Experts from the World Health Organization also found evidence of the virus in cages in a restaurant where a patient served up civet dishes. That evidence was enough for Guangdong authorities to destroy those thousands of civet cats in January 2004, and permanently ban their sale and consumption. But the raccoon-like animals, unrelated to cats, are still being sold in markets around the provincial capital, Guangzhou.

The World Health Organization is expected to meet today, January 22, 2020, to decide whether to declare the outbreak an international public health emergency.

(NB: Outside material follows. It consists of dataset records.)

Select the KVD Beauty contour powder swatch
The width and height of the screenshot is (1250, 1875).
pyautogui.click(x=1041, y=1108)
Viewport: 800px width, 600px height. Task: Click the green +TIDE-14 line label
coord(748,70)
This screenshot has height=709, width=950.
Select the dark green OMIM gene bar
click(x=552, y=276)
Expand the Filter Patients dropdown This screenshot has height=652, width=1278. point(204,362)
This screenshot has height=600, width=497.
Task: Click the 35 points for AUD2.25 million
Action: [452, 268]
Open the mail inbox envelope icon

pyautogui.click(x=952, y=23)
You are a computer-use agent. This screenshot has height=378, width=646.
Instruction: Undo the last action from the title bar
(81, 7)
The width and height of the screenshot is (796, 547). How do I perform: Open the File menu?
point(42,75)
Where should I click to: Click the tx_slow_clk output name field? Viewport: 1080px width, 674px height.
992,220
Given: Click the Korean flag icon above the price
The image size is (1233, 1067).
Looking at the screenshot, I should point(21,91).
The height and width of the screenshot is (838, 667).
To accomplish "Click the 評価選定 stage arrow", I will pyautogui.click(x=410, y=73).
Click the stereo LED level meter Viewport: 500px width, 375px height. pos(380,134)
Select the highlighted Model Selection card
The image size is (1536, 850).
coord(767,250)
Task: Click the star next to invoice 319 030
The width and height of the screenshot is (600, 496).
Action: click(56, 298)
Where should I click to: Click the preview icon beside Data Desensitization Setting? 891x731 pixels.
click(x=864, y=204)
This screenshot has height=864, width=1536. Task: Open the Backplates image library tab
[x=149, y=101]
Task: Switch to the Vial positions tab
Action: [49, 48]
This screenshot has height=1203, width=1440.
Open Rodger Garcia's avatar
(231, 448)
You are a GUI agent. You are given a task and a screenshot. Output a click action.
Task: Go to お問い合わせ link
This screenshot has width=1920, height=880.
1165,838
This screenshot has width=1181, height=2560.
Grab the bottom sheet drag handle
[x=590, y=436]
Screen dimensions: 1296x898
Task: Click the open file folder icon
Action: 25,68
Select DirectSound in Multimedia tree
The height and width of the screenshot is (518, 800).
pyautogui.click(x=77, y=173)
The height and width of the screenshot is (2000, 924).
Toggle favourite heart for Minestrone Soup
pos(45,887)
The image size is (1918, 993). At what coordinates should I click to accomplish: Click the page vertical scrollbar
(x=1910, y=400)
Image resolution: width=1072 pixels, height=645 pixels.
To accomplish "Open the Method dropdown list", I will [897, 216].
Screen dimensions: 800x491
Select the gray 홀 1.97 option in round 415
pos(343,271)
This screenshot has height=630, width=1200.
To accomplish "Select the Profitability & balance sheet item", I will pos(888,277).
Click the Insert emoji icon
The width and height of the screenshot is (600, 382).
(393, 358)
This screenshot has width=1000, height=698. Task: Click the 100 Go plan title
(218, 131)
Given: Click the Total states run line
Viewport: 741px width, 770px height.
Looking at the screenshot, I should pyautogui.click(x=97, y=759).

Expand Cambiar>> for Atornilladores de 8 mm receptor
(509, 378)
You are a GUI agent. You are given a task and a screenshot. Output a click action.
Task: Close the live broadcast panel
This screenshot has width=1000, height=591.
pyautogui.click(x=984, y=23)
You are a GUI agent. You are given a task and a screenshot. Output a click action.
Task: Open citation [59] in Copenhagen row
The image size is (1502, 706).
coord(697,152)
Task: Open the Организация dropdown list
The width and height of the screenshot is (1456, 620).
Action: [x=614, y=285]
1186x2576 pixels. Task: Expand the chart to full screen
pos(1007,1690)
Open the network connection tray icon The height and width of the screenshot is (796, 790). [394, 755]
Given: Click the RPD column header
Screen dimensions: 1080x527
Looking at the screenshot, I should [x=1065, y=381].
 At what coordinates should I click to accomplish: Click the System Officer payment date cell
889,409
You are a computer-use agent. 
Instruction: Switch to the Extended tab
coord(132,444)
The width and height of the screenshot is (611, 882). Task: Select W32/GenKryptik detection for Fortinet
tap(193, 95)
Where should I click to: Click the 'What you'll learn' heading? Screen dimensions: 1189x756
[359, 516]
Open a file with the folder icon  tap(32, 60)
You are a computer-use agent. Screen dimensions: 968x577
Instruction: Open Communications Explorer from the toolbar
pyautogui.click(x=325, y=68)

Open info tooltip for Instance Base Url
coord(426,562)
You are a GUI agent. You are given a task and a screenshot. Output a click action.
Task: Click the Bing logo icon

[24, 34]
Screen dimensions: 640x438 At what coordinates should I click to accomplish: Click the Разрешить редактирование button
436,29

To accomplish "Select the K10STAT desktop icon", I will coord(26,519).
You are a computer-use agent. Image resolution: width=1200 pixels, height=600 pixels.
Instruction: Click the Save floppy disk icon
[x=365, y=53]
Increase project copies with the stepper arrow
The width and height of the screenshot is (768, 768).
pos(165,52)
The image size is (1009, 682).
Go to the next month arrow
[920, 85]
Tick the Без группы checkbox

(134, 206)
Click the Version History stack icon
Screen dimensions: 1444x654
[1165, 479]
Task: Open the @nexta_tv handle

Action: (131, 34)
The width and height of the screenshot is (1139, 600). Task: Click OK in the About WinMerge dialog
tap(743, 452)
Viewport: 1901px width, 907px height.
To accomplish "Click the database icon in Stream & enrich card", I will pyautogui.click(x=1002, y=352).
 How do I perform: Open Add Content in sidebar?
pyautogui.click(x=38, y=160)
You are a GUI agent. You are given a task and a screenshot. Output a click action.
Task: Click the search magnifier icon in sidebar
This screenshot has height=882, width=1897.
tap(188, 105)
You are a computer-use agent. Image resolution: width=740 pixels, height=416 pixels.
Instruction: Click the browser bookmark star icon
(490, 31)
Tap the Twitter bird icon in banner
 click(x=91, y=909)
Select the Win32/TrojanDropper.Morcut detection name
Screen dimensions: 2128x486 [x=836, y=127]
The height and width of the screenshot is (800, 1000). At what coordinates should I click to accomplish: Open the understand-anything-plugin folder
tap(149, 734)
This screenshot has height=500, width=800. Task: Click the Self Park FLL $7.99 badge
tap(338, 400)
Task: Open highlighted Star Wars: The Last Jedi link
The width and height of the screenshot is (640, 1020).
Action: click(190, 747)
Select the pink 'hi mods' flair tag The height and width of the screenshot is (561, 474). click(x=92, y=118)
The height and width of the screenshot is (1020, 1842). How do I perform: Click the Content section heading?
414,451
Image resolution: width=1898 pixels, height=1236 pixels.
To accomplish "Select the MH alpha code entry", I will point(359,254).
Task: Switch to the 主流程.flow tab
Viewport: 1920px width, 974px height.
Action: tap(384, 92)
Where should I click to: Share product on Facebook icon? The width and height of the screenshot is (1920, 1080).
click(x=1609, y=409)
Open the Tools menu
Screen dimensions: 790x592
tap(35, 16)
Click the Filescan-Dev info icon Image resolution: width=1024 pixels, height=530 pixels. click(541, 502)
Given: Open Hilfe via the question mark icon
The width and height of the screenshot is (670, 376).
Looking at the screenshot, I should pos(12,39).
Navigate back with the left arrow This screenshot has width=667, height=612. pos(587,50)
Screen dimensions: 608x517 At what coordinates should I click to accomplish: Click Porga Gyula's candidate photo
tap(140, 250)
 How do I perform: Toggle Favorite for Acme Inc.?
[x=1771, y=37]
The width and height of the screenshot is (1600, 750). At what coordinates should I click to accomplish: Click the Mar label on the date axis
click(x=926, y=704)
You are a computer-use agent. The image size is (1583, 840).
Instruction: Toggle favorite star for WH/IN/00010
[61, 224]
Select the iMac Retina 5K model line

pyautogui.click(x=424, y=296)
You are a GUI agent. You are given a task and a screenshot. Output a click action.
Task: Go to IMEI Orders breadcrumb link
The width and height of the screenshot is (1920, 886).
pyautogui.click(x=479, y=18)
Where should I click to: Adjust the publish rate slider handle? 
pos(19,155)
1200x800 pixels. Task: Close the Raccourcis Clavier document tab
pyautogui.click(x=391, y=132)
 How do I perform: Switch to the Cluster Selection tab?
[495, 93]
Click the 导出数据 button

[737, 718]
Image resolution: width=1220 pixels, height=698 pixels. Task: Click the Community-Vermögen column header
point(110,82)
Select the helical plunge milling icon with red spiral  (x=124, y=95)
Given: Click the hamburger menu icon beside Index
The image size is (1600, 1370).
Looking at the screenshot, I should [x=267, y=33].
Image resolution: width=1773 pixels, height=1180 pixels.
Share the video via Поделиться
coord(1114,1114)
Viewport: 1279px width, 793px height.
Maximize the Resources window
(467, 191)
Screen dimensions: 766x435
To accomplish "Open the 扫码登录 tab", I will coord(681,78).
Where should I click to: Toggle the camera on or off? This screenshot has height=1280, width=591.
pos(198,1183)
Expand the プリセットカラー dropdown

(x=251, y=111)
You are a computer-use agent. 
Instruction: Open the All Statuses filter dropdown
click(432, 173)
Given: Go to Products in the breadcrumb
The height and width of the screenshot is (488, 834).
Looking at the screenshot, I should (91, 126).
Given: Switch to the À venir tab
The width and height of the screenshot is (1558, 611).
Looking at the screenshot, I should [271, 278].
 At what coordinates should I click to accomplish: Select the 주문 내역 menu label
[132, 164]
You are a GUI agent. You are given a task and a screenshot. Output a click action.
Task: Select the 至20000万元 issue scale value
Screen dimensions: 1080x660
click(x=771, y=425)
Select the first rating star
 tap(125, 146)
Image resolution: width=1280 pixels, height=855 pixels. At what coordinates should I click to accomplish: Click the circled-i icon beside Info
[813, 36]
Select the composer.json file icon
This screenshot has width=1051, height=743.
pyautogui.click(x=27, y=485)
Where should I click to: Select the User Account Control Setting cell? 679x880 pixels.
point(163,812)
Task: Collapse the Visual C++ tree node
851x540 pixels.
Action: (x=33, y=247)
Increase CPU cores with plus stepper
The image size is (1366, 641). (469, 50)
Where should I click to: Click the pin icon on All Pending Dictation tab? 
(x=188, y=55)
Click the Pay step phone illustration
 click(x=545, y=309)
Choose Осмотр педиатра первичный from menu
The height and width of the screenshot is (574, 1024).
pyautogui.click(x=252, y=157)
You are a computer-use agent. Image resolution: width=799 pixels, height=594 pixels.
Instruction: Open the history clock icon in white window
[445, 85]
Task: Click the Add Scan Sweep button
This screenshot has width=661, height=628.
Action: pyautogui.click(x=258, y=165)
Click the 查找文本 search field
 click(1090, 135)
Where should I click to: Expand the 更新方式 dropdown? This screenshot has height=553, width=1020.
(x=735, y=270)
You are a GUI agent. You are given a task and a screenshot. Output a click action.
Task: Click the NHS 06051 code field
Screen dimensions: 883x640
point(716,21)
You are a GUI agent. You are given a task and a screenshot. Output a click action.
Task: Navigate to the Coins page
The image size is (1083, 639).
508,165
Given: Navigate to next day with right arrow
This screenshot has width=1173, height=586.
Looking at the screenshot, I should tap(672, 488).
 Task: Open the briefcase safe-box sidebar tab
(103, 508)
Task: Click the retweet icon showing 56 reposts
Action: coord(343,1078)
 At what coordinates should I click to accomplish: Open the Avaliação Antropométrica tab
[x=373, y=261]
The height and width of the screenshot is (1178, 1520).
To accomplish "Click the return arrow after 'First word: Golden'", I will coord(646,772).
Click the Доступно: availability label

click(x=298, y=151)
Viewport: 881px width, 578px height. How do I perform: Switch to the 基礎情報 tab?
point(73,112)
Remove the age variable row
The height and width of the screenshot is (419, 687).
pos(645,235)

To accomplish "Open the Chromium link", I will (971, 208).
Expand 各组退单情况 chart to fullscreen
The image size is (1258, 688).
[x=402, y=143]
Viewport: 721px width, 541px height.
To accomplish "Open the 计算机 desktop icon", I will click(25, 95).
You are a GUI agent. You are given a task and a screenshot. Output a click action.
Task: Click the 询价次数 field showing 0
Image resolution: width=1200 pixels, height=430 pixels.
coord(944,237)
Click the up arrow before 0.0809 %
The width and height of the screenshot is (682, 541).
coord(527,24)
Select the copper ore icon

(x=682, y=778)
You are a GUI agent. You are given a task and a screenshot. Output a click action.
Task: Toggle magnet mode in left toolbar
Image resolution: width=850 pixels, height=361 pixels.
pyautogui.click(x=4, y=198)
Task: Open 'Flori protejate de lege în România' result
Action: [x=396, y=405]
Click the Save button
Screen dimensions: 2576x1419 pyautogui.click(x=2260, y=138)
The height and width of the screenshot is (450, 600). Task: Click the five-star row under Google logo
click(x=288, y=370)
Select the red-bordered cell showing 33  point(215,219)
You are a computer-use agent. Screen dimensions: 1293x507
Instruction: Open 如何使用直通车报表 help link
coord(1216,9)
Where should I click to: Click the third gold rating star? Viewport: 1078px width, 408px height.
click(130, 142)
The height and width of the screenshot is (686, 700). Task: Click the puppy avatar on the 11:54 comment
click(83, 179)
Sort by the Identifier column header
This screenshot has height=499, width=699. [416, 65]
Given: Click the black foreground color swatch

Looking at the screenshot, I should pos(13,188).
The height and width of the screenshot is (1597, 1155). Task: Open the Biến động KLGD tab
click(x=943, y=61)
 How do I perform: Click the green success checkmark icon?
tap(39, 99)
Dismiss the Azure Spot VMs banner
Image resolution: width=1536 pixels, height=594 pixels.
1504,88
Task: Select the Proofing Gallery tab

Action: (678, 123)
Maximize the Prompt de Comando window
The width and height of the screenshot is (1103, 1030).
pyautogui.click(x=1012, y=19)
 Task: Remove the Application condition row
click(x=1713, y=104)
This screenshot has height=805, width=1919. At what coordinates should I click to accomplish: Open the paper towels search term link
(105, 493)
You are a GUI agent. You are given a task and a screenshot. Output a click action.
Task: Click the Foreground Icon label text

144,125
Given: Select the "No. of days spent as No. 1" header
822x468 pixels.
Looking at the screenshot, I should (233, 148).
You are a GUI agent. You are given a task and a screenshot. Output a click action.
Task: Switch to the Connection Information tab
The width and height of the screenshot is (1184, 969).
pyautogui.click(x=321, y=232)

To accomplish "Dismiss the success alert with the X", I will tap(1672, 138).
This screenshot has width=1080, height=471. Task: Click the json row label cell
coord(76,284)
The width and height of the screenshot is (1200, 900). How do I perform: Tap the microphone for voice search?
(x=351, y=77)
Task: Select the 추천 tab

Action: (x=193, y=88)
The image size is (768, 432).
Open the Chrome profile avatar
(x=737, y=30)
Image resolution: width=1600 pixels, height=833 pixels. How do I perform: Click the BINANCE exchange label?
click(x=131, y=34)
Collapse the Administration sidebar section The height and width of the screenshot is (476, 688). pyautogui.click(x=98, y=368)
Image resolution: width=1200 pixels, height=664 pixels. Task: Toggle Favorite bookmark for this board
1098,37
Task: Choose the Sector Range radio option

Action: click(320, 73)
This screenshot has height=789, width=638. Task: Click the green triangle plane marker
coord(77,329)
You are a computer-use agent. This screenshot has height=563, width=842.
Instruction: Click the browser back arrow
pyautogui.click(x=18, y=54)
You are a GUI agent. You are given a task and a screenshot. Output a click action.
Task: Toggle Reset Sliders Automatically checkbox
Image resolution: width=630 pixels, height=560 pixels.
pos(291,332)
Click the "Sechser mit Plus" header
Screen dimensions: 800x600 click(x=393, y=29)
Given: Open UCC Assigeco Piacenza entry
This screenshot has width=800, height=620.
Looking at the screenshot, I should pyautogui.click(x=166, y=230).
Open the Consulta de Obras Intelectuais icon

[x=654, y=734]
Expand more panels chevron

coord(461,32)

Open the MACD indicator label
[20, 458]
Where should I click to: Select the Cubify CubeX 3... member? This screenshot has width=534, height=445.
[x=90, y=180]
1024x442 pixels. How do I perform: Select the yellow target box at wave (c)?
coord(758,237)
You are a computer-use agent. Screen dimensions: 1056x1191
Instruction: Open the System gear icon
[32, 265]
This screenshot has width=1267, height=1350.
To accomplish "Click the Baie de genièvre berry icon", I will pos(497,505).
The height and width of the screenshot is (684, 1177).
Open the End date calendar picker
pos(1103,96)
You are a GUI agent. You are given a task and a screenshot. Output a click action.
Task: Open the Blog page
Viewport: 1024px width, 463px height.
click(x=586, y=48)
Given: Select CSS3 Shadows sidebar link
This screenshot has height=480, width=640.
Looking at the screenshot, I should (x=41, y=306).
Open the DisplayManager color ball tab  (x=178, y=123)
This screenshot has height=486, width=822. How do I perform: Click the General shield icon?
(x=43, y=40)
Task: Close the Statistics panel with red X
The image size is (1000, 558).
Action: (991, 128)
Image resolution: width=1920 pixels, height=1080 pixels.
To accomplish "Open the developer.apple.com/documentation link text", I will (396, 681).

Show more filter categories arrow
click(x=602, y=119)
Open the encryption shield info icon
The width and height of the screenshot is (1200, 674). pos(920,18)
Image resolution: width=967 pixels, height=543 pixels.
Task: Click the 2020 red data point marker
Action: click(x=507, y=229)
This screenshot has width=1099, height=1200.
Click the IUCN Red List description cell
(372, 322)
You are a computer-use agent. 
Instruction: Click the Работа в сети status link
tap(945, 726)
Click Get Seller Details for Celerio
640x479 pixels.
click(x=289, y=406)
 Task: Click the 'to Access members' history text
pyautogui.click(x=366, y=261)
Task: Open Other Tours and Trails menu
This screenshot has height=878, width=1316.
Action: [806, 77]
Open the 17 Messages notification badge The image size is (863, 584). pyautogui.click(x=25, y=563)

The Ministry of Health must caution anyone traveling to China to avoid visiting live animal markets and to keep a distance from all live animals, including domesticated farm animals. Travelers to China should practice lots of good hand hygiene, and do your best to avoid anyone who is coughing or sneezing.

As the Minister of Health, I am recommending that any patients coming in to the hospital, emergency room or private clinics with a fever or respiratory symptoms be asked whether they have been to China recently or have had contact with anyone who has recently traveled to China.

We must be ready and made aware of the spread of the virus, and to mitigate against any potential effect it can have on our Islands.